**Stated problem**
Count the lines in the items below that contain the string "what", where uppercase and lowercase letters count as different. Reply with the number only.

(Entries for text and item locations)
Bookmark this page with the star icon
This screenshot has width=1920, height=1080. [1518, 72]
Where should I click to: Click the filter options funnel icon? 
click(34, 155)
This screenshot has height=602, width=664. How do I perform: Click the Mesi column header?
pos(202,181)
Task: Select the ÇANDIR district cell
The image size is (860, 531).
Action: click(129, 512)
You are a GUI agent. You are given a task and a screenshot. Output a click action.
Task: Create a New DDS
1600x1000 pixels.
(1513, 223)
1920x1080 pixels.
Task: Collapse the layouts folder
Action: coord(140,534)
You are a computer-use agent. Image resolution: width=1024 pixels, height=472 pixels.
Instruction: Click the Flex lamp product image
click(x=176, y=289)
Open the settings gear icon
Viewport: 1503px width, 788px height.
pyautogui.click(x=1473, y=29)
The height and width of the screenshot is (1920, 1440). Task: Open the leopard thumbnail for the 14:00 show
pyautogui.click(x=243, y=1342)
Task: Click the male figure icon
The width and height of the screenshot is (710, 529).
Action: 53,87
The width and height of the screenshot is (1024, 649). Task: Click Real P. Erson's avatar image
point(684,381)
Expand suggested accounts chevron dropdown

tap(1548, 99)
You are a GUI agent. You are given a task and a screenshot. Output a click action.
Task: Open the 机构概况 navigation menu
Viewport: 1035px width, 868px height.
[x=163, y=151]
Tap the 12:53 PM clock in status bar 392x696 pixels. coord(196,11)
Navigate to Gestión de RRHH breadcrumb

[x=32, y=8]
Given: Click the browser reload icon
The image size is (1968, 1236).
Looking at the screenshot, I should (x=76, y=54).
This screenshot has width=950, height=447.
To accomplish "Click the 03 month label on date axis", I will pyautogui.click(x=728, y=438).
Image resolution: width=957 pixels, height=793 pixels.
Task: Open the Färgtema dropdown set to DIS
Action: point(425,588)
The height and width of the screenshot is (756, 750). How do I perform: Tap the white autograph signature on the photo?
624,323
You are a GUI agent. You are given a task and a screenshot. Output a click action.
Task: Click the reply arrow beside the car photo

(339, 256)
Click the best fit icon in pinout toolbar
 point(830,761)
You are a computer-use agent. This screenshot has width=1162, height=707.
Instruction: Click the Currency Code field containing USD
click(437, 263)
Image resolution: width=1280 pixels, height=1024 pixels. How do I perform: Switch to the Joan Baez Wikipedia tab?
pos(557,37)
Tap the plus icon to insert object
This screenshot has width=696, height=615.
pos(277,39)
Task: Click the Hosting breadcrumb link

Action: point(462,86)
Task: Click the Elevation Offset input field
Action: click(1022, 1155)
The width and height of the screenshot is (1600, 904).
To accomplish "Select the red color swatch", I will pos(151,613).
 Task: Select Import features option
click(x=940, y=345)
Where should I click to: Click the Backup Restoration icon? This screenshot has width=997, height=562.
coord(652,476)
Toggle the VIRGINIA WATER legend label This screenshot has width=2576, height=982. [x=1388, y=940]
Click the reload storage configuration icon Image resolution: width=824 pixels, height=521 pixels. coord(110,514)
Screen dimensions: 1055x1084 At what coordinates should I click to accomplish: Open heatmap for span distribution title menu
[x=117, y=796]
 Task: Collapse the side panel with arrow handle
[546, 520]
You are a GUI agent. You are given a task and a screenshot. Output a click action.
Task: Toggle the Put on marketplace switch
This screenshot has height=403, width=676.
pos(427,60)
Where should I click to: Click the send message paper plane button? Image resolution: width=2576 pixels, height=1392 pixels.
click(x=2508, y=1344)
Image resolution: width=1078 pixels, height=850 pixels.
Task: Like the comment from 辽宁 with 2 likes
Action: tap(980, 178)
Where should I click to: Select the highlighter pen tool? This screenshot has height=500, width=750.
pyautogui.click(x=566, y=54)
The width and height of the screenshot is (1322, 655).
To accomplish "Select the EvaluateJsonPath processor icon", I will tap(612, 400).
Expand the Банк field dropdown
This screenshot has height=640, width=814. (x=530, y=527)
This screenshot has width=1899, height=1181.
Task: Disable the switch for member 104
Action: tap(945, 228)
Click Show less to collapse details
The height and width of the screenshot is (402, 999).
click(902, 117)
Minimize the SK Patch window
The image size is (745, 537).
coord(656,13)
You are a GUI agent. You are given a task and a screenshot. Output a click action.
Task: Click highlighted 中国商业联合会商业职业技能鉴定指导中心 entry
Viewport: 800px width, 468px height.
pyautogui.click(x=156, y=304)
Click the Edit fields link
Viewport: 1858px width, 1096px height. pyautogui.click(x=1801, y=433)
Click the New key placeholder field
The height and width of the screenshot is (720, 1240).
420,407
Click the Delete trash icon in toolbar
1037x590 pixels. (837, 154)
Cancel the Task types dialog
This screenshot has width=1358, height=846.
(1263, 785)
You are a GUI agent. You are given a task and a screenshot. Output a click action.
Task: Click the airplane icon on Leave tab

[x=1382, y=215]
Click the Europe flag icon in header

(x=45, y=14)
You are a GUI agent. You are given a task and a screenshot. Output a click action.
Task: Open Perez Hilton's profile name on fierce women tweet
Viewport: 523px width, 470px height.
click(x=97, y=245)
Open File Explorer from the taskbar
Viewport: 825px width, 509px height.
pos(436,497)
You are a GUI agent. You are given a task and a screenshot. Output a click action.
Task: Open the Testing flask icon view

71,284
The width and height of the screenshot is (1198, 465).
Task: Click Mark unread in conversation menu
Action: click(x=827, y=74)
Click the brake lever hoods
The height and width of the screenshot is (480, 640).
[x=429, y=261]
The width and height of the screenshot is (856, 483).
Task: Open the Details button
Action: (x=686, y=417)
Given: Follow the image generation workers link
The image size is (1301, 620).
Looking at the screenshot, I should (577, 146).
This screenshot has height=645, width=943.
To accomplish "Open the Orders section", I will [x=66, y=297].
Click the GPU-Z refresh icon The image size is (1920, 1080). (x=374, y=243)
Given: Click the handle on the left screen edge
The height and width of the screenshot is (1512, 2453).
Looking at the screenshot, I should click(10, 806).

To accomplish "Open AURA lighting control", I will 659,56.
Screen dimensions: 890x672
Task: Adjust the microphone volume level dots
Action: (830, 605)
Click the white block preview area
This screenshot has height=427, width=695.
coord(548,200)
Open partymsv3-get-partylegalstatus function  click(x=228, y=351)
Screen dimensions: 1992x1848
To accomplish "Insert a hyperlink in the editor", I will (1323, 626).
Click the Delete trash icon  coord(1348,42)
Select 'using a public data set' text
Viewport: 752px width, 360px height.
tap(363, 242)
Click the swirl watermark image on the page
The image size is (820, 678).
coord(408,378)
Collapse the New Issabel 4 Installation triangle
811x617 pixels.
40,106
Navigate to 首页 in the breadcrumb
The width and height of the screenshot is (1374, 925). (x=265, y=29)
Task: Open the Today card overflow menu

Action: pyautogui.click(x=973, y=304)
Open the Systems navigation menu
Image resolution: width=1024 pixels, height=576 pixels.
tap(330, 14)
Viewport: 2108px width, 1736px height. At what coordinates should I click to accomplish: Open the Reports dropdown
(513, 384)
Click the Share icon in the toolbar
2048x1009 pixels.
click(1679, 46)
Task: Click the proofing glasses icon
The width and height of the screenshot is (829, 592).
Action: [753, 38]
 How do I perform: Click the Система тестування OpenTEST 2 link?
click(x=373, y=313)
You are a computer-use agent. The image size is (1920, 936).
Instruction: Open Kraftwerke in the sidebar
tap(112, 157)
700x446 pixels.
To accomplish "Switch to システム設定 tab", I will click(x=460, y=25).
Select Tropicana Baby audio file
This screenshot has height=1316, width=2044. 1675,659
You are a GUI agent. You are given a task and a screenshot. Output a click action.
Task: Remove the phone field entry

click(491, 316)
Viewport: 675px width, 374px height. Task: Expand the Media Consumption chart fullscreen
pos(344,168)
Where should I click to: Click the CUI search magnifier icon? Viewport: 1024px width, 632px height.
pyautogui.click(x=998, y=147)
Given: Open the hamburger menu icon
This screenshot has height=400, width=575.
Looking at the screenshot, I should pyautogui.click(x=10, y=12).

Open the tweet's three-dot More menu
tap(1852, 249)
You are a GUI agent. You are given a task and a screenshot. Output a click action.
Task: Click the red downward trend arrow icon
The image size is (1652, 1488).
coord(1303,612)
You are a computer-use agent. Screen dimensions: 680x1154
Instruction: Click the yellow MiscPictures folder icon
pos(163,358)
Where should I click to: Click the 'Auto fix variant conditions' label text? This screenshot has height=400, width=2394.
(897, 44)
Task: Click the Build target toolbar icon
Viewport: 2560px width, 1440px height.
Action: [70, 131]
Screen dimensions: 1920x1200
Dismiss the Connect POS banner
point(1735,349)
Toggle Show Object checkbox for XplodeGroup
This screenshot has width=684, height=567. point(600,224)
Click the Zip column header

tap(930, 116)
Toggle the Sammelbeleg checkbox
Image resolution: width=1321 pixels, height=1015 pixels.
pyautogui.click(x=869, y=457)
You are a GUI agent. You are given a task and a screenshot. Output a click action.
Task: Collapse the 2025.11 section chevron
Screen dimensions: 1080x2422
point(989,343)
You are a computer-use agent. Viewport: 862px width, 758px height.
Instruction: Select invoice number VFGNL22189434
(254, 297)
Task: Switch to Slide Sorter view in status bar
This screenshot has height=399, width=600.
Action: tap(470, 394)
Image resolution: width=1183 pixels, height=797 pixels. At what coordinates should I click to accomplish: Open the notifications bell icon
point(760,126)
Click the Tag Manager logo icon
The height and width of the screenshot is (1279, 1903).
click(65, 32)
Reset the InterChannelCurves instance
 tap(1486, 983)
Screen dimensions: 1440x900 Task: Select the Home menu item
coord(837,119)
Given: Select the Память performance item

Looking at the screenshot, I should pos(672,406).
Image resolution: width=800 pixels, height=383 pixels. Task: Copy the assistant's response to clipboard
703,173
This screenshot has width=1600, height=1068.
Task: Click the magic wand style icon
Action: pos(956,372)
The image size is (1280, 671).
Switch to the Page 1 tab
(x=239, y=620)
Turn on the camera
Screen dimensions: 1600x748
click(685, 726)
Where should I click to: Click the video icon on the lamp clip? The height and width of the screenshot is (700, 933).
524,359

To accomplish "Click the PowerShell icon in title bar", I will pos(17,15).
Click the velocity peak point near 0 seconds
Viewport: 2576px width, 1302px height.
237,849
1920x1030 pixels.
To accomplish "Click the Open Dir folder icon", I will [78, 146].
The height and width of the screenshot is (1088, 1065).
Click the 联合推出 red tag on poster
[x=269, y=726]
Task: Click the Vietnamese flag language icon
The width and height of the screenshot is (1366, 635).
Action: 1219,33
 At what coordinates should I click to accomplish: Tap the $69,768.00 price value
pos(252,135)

**Response to this task**
4